Semua informasi yang dikumpulkan mengenai saringan keramik digunakan sebagai acuan pada saat pembuatan bengkel kecil dilaksanakan sekitar bulan Juni 2008 di Purwakarta, Jawa Barat. Lokasi ini dekat dengan Plered, lokasi perajin keramik dimana lempung didapatkan dengan mudah. Demikian pula bahan pengisi berupa sekam padi, ditemukan melimpah di sekitarnya yang merupakan daerah lumbung padi. Alternatif lainnya untuk bahan pengisi adalah serbuk gergaji.



Untuk memproduksi saringan keramik, digunakan peralatan sebagai berikut: mesin penepung, mesin pencampur, keduanya digerakkan dengan motor, dan cetakan (mold). Pertama-tama, lempung kering yang sudah ditumbuk dihaluskan dengan mesin penepung, demikian juga dengan bahan pengisi. Lempung dan bahan pengisi yang sudah halus dicampur dengan air dan diaduk dalam mesin pencampur. Hasilnya berupa campuran lempung yang lunak, yang  dipres dalam cetakan, sehingga hasil akhirnya berupa keramik berbentuk pot. Setelah dikeringkan selama beberapa hari pot dibakar dengan suhu diatas 980 derajat Celsius sehingga bahan pengisi terbakar sempurna, dan didapatkan porositas yang diinginkan, yaitu diameter 0,2 – 3 μm (mikron). Dengan ukuran sebesar ini hampir semua jenis bakteri bisa tersaring. Gambar 2 memperlihatkan ukuran relatif sel dan mikroorganisme, dibandingkan dengan ukuran rambut manusia.

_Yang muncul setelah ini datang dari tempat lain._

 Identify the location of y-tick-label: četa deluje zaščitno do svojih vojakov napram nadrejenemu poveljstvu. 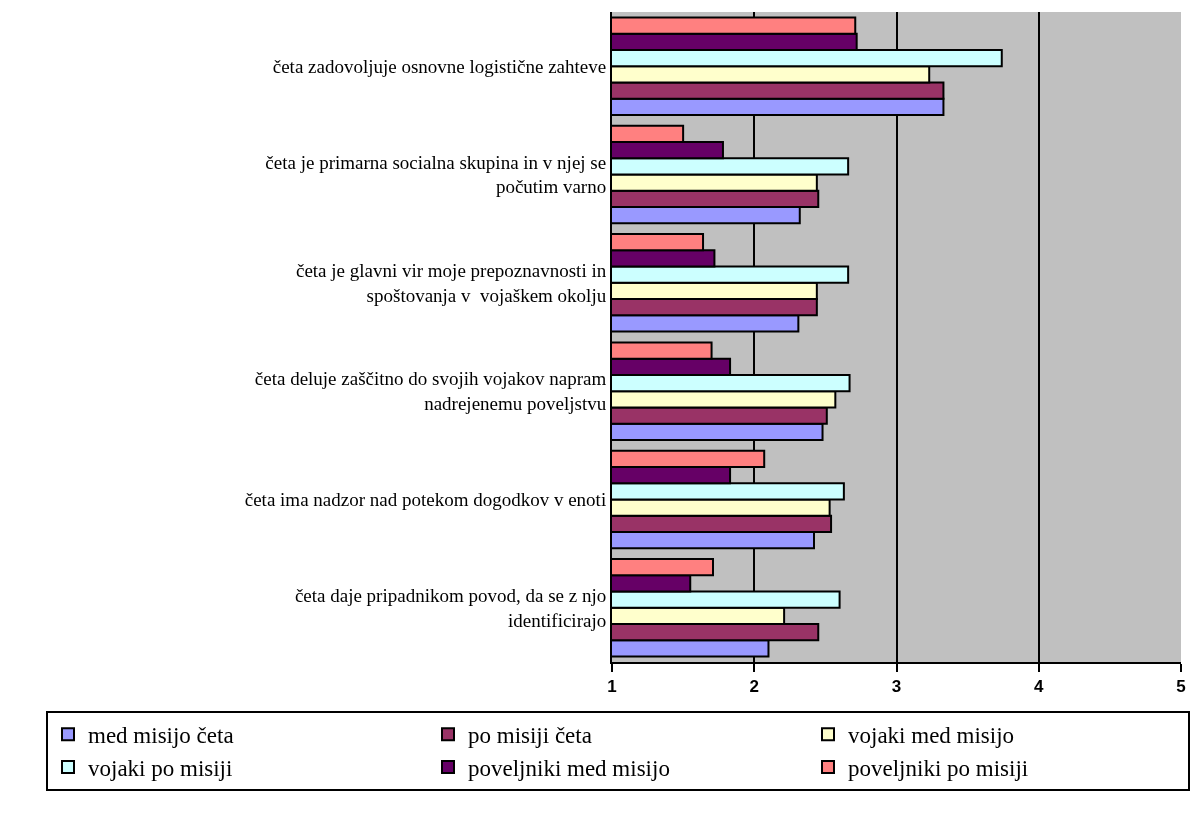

Gambar 2. Ukuran relatif sel dan mikroorganisme (Brown, J. 2002)



Komposisi lempung dan bahan pengisi dan pemilihan bahan pengisi yang tepat amat menentukan mutu saringan yang dihasilkan. Komposisi yang umum digunakan adalah antara 75:25 sampai 80:20 (75-80% lempung, 25-20% bahan pengisi). Demikian pula pemilihan antara sekam (kulit padi) dan dedak padi sebagai bahan pengisi. Pada uji coba sebelumnya, dedak padi dipilih karena tidak memerlukan penepungan lagi. Ternyata penggunaan dedak padi menghasilkan pot yang tidak stabil dengan penyusutan yang terlalu besar, diluar batas toleransi penyusutan sebesar 7%. Penyusutan terjadi setelah pot dibakar pada suhu sekitar 9800 Celsius. Pembakaran dilakukan menggunakan tungku pembakar gas di salah satu perajin keramik di Plered. Penggunaan dedak padi ternyata juga menghasilkan porositas yang terlalu kecil, meskipun komposisi dibuat mendekati 70:30.